Einstein’s Special Theory of Relativity did not receive the attention of the world until the Atomic Bomb in 1945. Similarly, Deming’s theory did not receive the attention of the world until the Japanese embraced and utilized it, starting with his first visit to Japan in the summer of 1950. Deming’s leading role in the resulting Japanese quality and economic post-war miracle that began surfacing in the West in the 1970’s is now legendary. The Japanese directly credit Dr. Deming with saving their country after W.W.II and guiding them to continuing world leadership in quality. In fact, the greatest award and highest honor a Japanese company can receive since 1951 is named after an American: the annual Deming Prize, akin to a Noble Prize in business.

A 1991 US News & World Report cover story declared Deming’s role in the Japanese post-war economic miracle to be one of nine “Hidden Turning Points in World History.” Now, most of the world has felt the impact of Deming’s business theory. Notable US organizations that have enjoyed great success with the Deming Method include Proctor & Gamble, Ford, Harley-Davidson, the US Navy and Intel.

For example, Ford was losing 1.5 billion dollars a year in 1980. They were last in quality among American car makers, and were on their way out of business. Who did they call? Dr. Deming. In fact, the first “Deming-Mobile” that heralded Ford’s comeback was the Ford Taurus, first introduced in 1986. The Taurus literally saved Ford. Ford went on to become the most profitable and highest quality American car maker in the late ‘80’s and 90’s.

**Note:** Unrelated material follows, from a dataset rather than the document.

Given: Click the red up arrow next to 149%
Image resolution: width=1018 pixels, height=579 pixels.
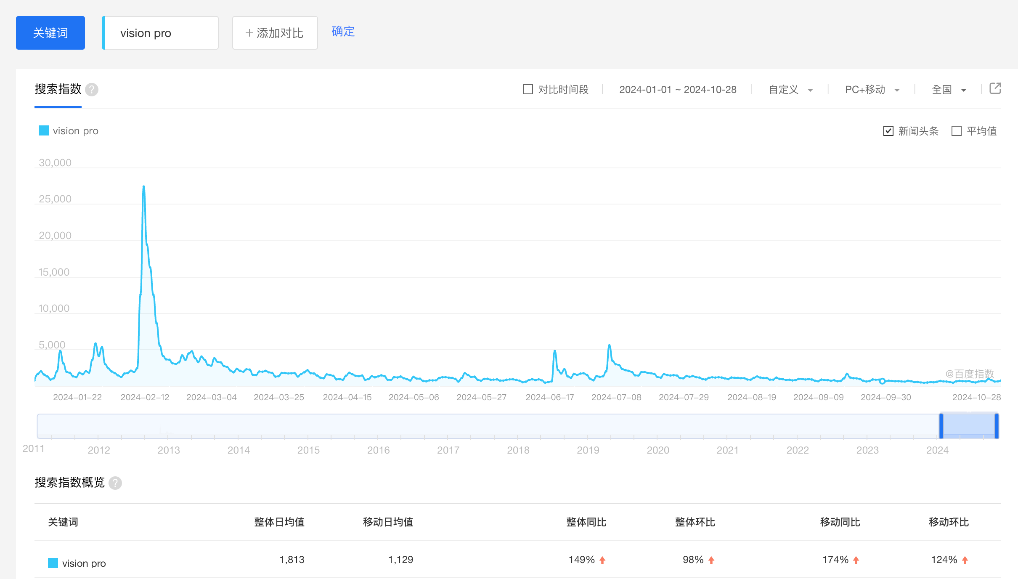Looking at the screenshot, I should [x=602, y=560].
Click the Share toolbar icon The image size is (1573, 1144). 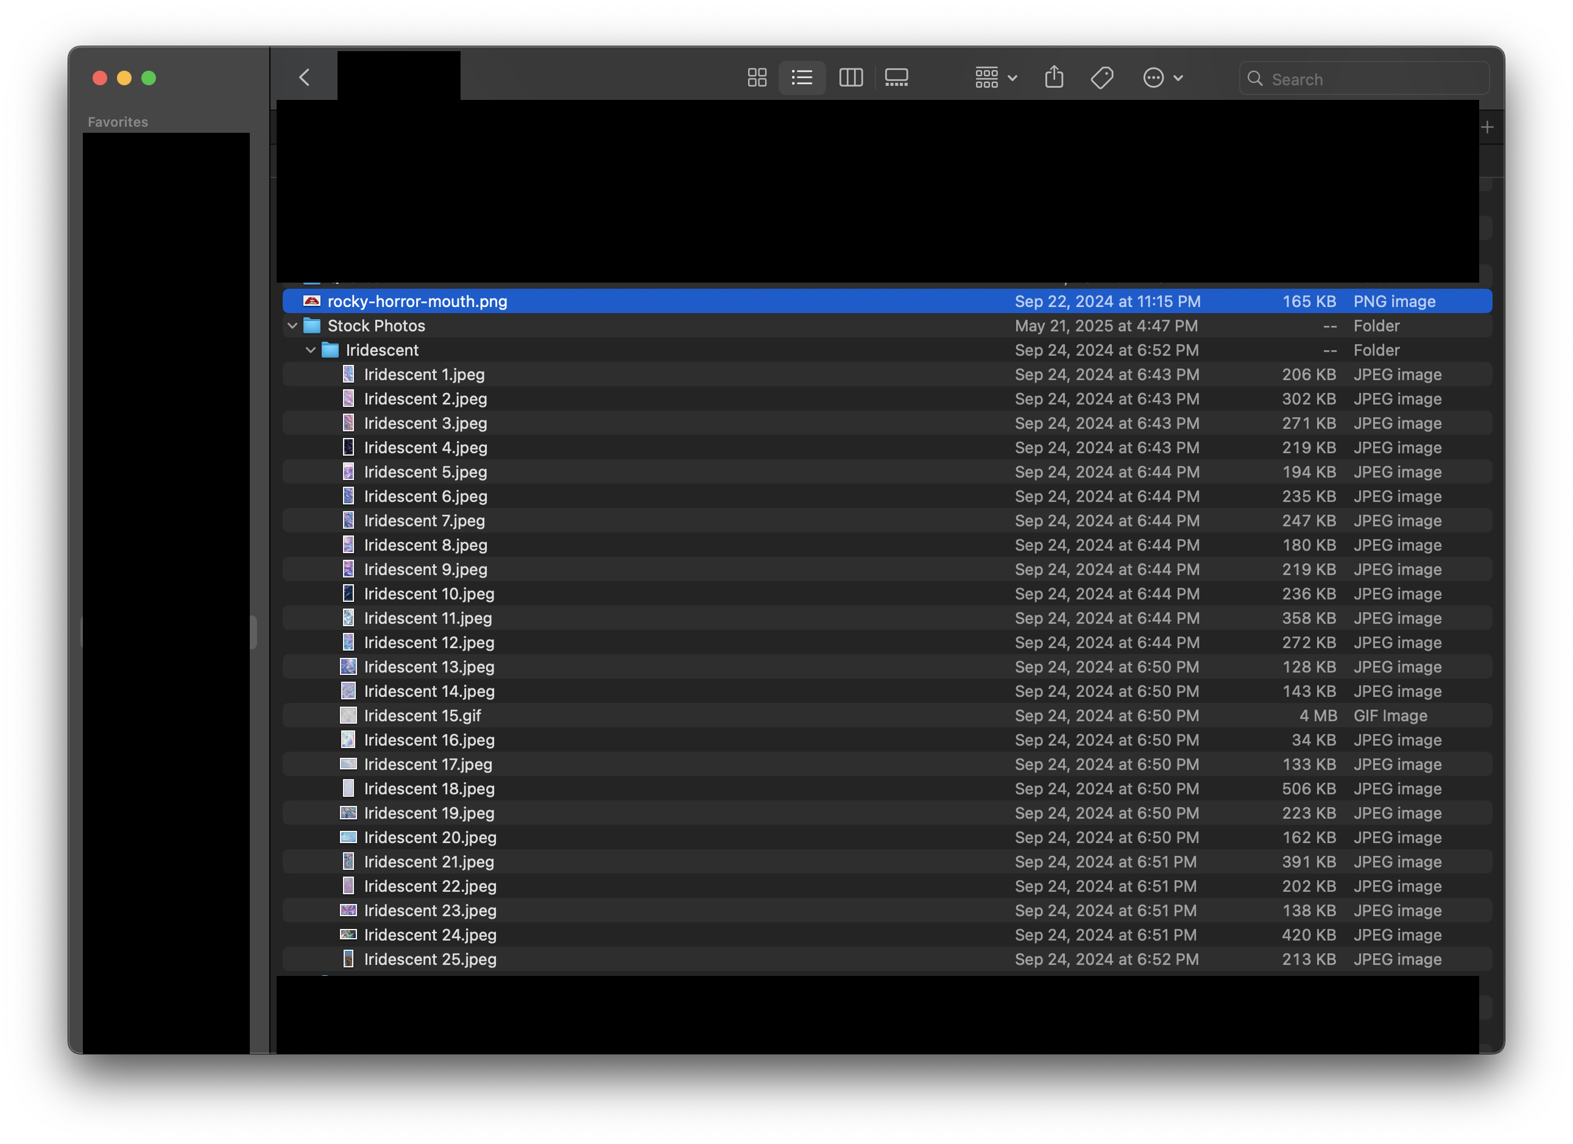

Dr. Deming’s System of Profound Knowledge* and quality management method continues to bring the world better and better products and services at ever-decreasing cost – and a restoration of joy, pride and excellence in all manner of work. It is these higher quality products and services that are improving the quality of life for increasing numbers of people worldwide. How many other individuals in history have had such a profoundly positive and continuing impact on the world?

*Briefly, Deming’s System of Profound Knowledge consists of four key, interrelated parts:

1. Appreciation for a System;

2. Theory of Variation;

3. Theory of Knowledge;

4. Theory of Psychology – especially of Change, Cooperation and Leadership.

Combined with Deming’s 14 Points for the Transformation of Management, the system of Profound Knowledge provides the lens and map through which organizations can optimize their people, systems and results in a perpetual cycle of continuous improvement and breakthrough performance.